Dataset content →
+--

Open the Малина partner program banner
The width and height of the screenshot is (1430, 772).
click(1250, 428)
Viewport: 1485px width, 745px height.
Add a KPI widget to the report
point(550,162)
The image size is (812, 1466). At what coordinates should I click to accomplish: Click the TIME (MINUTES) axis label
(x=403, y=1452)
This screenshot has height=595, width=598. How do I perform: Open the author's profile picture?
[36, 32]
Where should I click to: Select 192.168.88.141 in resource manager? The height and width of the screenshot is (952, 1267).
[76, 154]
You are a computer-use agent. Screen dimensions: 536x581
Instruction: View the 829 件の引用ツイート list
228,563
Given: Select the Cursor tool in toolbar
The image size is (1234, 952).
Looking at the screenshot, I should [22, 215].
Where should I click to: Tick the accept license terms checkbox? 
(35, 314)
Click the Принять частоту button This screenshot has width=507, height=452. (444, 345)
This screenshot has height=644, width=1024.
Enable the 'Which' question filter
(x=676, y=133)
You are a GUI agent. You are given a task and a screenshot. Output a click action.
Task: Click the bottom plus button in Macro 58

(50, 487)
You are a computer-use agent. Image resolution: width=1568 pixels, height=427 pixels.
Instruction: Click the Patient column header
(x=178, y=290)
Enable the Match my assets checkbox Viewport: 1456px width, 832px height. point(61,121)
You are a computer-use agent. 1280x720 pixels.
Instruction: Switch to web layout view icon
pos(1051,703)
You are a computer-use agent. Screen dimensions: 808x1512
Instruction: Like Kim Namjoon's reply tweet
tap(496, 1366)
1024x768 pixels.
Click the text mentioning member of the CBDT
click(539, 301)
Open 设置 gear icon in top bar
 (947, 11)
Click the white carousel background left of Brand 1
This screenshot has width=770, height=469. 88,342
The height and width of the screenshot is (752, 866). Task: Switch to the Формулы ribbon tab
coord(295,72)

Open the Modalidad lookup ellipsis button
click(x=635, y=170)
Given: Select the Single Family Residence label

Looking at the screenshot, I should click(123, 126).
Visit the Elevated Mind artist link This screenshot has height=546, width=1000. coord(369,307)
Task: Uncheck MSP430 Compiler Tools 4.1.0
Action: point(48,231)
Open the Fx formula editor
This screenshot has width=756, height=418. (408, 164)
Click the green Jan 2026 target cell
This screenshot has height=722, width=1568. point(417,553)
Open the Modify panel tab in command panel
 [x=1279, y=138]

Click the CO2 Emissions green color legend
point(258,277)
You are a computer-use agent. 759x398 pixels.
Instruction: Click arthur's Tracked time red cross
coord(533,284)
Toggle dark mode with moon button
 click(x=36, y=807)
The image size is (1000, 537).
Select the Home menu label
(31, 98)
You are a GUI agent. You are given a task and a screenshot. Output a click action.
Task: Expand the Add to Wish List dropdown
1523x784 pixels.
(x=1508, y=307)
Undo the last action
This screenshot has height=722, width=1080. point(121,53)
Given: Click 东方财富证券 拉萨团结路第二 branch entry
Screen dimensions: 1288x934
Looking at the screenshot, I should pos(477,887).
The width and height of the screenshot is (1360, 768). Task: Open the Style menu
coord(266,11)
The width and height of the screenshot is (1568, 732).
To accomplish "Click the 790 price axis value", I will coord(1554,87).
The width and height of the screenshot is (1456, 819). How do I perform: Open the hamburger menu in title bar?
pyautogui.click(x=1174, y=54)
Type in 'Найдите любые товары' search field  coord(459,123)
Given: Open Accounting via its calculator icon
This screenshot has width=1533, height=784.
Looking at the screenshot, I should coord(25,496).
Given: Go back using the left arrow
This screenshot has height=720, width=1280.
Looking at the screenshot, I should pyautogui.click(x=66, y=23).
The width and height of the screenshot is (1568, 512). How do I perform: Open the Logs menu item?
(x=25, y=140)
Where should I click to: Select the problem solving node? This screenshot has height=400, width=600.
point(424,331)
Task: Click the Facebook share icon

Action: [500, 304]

+--

What you need to do → Extract each line above that contains the string "axis". Case matters.

Expected answer →
The image size is (812, 1466). At what coordinates should I click to accomplish: Click the TIME (MINUTES) axis label
To accomplish "Click the 790 price axis value", I will coord(1554,87).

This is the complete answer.